PARÍS.- Campeón del disfraz, de la observación y la proyección de lengua, el camaleón posee además, según un estudio publicado este lunes por la revista británica Nature Physics, otro recurso de cazador muy especial: su saliva pegajosa.
El camaleón es un depredador considerado "oportunista" porque no corre detrás de los insectos como los otros lagartos. Su estrategia consiste en ocultarse y esperar. Disfrazado de piedra o de rama, observa a su alrededor sin moverse gracias a sus ojos independientes.
Cuando una mosca, una mariposa o una araña es detectada a su alcance, el camaleón proyecta su lengua a una distancia que puede alcanzar hasta dos veces el largo de su cuerpo. Todo a una fenomenal velocidad, sin precedentes entre los reptiles, pájaros o mamíferos, exceptuando la salamandra.
Gracias a su "lengua resorte", atonta a la presa. Pero los expertos se preguntaban cómo es capaz de llevársela a la boca.
Según algunos investigadores, se trataba de un fenómeno de aspiración, para otros era un mecanismo vinculado a las rugosidades de la superficie de la lengua o de la presencia de una ventosa muscular en la punta de la lengua.

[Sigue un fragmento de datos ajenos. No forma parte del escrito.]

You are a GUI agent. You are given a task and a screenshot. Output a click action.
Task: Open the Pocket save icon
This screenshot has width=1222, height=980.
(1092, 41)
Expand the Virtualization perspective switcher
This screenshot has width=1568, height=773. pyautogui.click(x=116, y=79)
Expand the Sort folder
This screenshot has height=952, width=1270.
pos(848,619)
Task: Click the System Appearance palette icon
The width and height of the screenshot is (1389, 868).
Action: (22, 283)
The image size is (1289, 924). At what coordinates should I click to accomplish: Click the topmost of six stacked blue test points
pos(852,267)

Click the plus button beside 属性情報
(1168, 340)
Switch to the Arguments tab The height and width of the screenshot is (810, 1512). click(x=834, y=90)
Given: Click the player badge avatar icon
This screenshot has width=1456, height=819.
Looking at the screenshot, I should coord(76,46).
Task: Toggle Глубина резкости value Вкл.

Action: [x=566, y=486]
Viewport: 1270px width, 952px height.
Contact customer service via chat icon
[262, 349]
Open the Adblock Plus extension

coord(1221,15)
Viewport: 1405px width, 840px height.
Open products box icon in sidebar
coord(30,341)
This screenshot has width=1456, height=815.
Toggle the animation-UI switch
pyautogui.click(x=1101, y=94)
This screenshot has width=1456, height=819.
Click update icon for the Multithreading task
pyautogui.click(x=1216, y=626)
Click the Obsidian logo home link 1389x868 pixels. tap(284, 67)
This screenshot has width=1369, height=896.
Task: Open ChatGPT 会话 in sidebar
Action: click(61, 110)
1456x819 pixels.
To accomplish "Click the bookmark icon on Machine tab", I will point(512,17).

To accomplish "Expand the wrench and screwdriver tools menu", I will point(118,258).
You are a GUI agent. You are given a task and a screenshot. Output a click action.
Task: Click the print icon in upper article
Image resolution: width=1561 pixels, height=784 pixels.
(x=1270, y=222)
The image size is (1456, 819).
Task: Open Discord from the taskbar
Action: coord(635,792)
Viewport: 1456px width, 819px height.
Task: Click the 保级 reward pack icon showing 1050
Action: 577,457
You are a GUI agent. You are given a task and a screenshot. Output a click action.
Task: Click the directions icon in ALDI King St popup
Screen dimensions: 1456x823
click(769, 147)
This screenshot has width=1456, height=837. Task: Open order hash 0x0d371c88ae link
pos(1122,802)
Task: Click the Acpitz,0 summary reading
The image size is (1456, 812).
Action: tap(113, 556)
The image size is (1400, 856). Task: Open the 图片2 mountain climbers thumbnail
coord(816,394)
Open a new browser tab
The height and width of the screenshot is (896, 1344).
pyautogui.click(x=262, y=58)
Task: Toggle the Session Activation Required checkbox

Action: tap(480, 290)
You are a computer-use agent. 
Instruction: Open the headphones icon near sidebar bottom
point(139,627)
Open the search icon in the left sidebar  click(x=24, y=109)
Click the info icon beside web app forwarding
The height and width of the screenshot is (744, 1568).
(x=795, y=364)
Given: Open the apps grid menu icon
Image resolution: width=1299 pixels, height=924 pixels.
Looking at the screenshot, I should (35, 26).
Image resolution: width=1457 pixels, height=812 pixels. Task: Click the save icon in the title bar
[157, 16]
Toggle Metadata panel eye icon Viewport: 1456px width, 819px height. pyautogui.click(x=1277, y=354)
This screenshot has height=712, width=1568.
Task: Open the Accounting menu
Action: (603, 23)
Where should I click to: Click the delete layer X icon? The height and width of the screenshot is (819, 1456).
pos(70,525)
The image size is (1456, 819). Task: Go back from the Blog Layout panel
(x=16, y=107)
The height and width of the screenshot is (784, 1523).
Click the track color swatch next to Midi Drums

Sin embargo el enigma fue develado esta semana por Pascal Damman, de la Universidad de Mons en Bélgica, y sus colaboradores con el desarrollo de un dispositivo para medir la viscosidad de la saliva y calculando el tamaño límite de sus presas gracias a un modelo. El resultado fue concluyente: la adherencia viscosa es lo suficientemente poderosa como para explicar cómo el camaleón "pega" a su lengua insectos de hasta un tercio de su propio peso.
Tuvimos la sorpresa de constatar que la viscosidad de este fluido es muy grande -casi 1.000 veces superior a la de la saliva- cercana a la del mucus utilizado por los caracoles para desplazarse, explicó a AFP Pascal Damman.
Además, la investigación determinó que cuanto más fuerte y rápido el animal proyecta su lengua para atrapar sus presas, más importante es la adhesión. Cuando la presa llega a la boca, las fuerzas que ayudaron a provocar su adherencia dejan de ejercerse y ello permite al camaleón deglutir los insectos sin morderse la lengua.